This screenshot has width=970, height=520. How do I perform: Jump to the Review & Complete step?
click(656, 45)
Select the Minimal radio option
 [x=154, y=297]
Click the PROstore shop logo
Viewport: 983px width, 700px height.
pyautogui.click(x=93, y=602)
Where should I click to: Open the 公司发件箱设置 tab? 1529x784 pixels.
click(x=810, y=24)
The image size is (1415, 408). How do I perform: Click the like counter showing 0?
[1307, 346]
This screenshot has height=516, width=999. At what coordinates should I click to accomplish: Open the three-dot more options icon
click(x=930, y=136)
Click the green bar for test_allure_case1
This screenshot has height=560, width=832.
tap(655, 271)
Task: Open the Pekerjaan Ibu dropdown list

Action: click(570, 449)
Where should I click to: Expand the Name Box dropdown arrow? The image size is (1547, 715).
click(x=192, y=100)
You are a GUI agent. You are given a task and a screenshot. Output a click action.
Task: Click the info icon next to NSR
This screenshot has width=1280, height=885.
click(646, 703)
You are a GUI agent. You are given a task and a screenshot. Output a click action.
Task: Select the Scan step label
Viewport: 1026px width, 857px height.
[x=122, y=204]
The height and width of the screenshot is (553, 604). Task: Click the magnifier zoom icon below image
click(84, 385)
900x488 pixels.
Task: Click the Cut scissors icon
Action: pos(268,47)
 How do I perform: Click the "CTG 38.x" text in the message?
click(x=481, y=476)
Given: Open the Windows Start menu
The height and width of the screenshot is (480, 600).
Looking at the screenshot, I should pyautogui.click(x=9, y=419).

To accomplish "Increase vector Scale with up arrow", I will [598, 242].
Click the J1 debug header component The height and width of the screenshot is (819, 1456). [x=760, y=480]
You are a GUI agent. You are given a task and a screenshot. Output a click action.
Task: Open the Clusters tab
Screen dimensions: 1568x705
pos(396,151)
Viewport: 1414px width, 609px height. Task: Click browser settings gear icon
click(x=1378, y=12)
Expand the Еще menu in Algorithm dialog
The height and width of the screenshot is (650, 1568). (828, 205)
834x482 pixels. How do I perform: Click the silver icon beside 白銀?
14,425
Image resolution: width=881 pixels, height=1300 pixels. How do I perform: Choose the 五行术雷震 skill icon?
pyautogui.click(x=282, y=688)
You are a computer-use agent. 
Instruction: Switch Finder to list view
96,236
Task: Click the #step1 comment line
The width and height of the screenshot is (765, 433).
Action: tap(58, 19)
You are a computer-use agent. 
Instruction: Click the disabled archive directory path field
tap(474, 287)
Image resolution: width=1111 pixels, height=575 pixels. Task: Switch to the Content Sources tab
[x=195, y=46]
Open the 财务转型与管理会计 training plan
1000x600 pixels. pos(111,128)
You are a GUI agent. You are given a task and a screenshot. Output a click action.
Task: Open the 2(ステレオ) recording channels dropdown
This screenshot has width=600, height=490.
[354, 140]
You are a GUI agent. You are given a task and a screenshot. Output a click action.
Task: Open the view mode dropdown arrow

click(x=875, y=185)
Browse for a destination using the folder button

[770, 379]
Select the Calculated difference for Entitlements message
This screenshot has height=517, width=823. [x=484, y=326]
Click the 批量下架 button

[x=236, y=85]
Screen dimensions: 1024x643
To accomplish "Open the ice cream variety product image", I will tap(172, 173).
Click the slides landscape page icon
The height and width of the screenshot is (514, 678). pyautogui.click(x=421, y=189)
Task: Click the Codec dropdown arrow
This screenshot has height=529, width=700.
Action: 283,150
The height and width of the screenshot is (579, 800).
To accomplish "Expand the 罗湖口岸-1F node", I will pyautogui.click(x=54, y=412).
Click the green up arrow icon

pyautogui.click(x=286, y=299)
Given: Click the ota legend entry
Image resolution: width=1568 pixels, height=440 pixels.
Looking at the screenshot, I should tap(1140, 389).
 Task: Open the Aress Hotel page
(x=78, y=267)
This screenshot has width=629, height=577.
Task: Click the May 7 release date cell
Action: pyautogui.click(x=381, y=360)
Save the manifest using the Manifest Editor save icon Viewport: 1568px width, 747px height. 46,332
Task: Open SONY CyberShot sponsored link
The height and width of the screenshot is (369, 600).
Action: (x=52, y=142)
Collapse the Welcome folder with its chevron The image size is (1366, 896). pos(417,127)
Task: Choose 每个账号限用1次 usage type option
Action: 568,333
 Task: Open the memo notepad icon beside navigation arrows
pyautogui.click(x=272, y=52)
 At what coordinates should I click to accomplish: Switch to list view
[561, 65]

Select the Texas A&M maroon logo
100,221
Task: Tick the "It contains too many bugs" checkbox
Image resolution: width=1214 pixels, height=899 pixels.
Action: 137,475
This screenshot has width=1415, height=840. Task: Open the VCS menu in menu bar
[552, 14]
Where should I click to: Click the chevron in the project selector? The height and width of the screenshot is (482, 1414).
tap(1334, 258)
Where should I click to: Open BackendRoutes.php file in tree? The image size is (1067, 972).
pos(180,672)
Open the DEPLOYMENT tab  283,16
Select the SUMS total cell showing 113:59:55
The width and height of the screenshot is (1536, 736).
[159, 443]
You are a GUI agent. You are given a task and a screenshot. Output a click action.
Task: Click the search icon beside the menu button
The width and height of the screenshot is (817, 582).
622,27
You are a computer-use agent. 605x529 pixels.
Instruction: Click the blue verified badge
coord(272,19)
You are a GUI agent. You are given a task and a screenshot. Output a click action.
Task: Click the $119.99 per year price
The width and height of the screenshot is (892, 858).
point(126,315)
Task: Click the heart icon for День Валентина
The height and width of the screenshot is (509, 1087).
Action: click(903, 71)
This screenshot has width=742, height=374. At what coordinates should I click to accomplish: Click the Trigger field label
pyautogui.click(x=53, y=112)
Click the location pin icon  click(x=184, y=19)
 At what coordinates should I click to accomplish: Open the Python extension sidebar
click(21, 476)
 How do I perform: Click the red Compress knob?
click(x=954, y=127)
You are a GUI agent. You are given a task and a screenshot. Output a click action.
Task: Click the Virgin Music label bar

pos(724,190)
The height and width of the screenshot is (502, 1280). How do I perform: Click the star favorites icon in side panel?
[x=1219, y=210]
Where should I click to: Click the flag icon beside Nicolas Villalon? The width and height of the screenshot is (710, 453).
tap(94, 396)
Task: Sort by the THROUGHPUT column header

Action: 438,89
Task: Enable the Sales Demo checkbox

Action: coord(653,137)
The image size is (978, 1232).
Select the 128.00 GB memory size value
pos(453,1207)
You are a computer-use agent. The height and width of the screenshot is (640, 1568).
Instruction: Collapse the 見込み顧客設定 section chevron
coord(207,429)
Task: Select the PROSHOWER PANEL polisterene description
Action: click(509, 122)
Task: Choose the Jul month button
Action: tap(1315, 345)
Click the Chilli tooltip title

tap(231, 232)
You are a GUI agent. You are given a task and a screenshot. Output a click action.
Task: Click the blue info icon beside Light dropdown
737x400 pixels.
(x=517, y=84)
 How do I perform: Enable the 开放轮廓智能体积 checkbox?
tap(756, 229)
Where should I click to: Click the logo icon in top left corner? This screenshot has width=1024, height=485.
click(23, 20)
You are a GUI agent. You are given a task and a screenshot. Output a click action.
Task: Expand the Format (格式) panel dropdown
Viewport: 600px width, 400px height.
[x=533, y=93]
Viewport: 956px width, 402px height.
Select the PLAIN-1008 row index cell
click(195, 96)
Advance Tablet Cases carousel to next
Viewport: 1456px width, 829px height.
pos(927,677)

----

• [ASSIGNED TASK]:
All of the records above should be copied exactly.

• [COMPLETED TASK]:
This screenshot has width=970, height=520. How do I perform: Jump to the Review & Complete step?
click(656, 45)
Select the Minimal radio option
 [x=154, y=297]
Click the PROstore shop logo
Viewport: 983px width, 700px height.
pyautogui.click(x=93, y=602)
Where should I click to: Open the 公司发件箱设置 tab? 1529x784 pixels.
click(x=810, y=24)
The image size is (1415, 408). How do I perform: Click the like counter showing 0?
[1307, 346]
This screenshot has height=516, width=999. At what coordinates should I click to accomplish: Open the three-dot more options icon
click(x=930, y=136)
Click the green bar for test_allure_case1
This screenshot has height=560, width=832.
tap(655, 271)
Task: Open the Pekerjaan Ibu dropdown list

Action: click(570, 449)
Where should I click to: Expand the Name Box dropdown arrow? The image size is (1547, 715).
click(x=192, y=100)
You are a GUI agent. You are given a task and a screenshot. Output a click action.
Task: Click the info icon next to NSR
This screenshot has width=1280, height=885.
click(646, 703)
You are a GUI agent. You are given a task and a screenshot. Output a click action.
Task: Select the Scan step label
Viewport: 1026px width, 857px height.
[x=122, y=204]
The height and width of the screenshot is (553, 604). Task: Click the magnifier zoom icon below image
click(84, 385)
900x488 pixels.
Task: Click the Cut scissors icon
Action: pos(268,47)
 How do I perform: Click the "CTG 38.x" text in the message?
click(x=481, y=476)
Given: Open the Windows Start menu
The height and width of the screenshot is (480, 600).
Looking at the screenshot, I should pyautogui.click(x=9, y=419).

To accomplish "Increase vector Scale with up arrow", I will [598, 242].
Click the J1 debug header component The height and width of the screenshot is (819, 1456). [x=760, y=480]
You are a GUI agent. You are given a task and a screenshot. Output a click action.
Task: Open the Clusters tab
Screen dimensions: 1568x705
pos(396,151)
Viewport: 1414px width, 609px height. Task: Click browser settings gear icon
click(x=1378, y=12)
Expand the Еще menu in Algorithm dialog
The height and width of the screenshot is (650, 1568). (828, 205)
834x482 pixels. How do I perform: Click the silver icon beside 白銀?
14,425
Image resolution: width=881 pixels, height=1300 pixels. How do I perform: Choose the 五行术雷震 skill icon?
pyautogui.click(x=282, y=688)
You are a computer-use agent. 
Instruction: Switch Finder to list view
96,236
Task: Click the #step1 comment line
The width and height of the screenshot is (765, 433).
Action: tap(58, 19)
You are a computer-use agent. 
Instruction: Click the disabled archive directory path field
tap(474, 287)
Image resolution: width=1111 pixels, height=575 pixels. Task: Switch to the Content Sources tab
[x=195, y=46]
Open the 财务转型与管理会计 training plan
1000x600 pixels. pos(111,128)
You are a GUI agent. You are given a task and a screenshot. Output a click action.
Task: Open the 2(ステレオ) recording channels dropdown
This screenshot has width=600, height=490.
[354, 140]
You are a GUI agent. You are given a task and a screenshot. Output a click action.
Task: Open the view mode dropdown arrow

click(x=875, y=185)
Browse for a destination using the folder button

[770, 379]
Select the Calculated difference for Entitlements message
This screenshot has height=517, width=823. [x=484, y=326]
Click the 批量下架 button

[x=236, y=85]
Screen dimensions: 1024x643
To accomplish "Open the ice cream variety product image", I will tap(172, 173).
Click the slides landscape page icon
The height and width of the screenshot is (514, 678). pyautogui.click(x=421, y=189)
Task: Click the Codec dropdown arrow
This screenshot has height=529, width=700.
Action: 283,150
The height and width of the screenshot is (579, 800).
To accomplish "Expand the 罗湖口岸-1F node", I will pyautogui.click(x=54, y=412).
Click the green up arrow icon

pyautogui.click(x=286, y=299)
Given: Click the ota legend entry
Image resolution: width=1568 pixels, height=440 pixels.
Looking at the screenshot, I should tap(1140, 389).
 Task: Open the Aress Hotel page
(x=78, y=267)
This screenshot has width=629, height=577.
Task: Click the May 7 release date cell
Action: pyautogui.click(x=381, y=360)
Save the manifest using the Manifest Editor save icon Viewport: 1568px width, 747px height. 46,332
Task: Open SONY CyberShot sponsored link
The height and width of the screenshot is (369, 600).
Action: (x=52, y=142)
Collapse the Welcome folder with its chevron The image size is (1366, 896). pos(417,127)
Task: Choose 每个账号限用1次 usage type option
Action: 568,333
 Task: Open the memo notepad icon beside navigation arrows
pyautogui.click(x=272, y=52)
 At what coordinates should I click to accomplish: Switch to list view
[561, 65]

Select the Texas A&M maroon logo
100,221
Task: Tick the "It contains too many bugs" checkbox
Image resolution: width=1214 pixels, height=899 pixels.
Action: 137,475
This screenshot has width=1415, height=840. Task: Open the VCS menu in menu bar
[552, 14]
Where should I click to: Click the chevron in the project selector? The height and width of the screenshot is (482, 1414).
tap(1334, 258)
Where should I click to: Open BackendRoutes.php file in tree? The image size is (1067, 972).
pos(180,672)
Open the DEPLOYMENT tab  283,16
Select the SUMS total cell showing 113:59:55
The width and height of the screenshot is (1536, 736).
[159, 443]
You are a GUI agent. You are given a task and a screenshot. Output a click action.
Task: Click the search icon beside the menu button
The width and height of the screenshot is (817, 582).
622,27
You are a computer-use agent. 605x529 pixels.
Instruction: Click the blue verified badge
coord(272,19)
You are a GUI agent. You are given a task and a screenshot. Output a click action.
Task: Click the $119.99 per year price
The width and height of the screenshot is (892, 858).
point(126,315)
Task: Click the heart icon for День Валентина
The height and width of the screenshot is (509, 1087).
Action: click(903, 71)
This screenshot has width=742, height=374. At what coordinates should I click to accomplish: Click the Trigger field label
pyautogui.click(x=53, y=112)
Click the location pin icon  click(x=184, y=19)
 At what coordinates should I click to accomplish: Open the Python extension sidebar
click(21, 476)
 How do I perform: Click the red Compress knob?
click(x=954, y=127)
You are a GUI agent. You are given a task and a screenshot. Output a click action.
Task: Click the Virgin Music label bar

pos(724,190)
The height and width of the screenshot is (502, 1280). How do I perform: Click the star favorites icon in side panel?
[x=1219, y=210]
Where should I click to: Click the flag icon beside Nicolas Villalon? The width and height of the screenshot is (710, 453).
tap(94, 396)
Task: Sort by the THROUGHPUT column header

Action: 438,89
Task: Enable the Sales Demo checkbox

Action: coord(653,137)
The image size is (978, 1232).
Select the 128.00 GB memory size value
pos(453,1207)
You are a computer-use agent. The height and width of the screenshot is (640, 1568).
Instruction: Collapse the 見込み顧客設定 section chevron
coord(207,429)
Task: Select the PROSHOWER PANEL polisterene description
Action: click(509, 122)
Task: Choose the Jul month button
Action: tap(1315, 345)
Click the Chilli tooltip title

tap(231, 232)
You are a GUI agent. You are given a task and a screenshot. Output a click action.
Task: Click the blue info icon beside Light dropdown
737x400 pixels.
(x=517, y=84)
 How do I perform: Enable the 开放轮廓智能体积 checkbox?
tap(756, 229)
Where should I click to: Click the logo icon in top left corner? This screenshot has width=1024, height=485.
click(23, 20)
You are a GUI agent. You are given a task and a screenshot. Output a click action.
Task: Expand the Format (格式) panel dropdown
Viewport: 600px width, 400px height.
[x=533, y=93]
Viewport: 956px width, 402px height.
Select the PLAIN-1008 row index cell
click(195, 96)
Advance Tablet Cases carousel to next
Viewport: 1456px width, 829px height.
pos(927,677)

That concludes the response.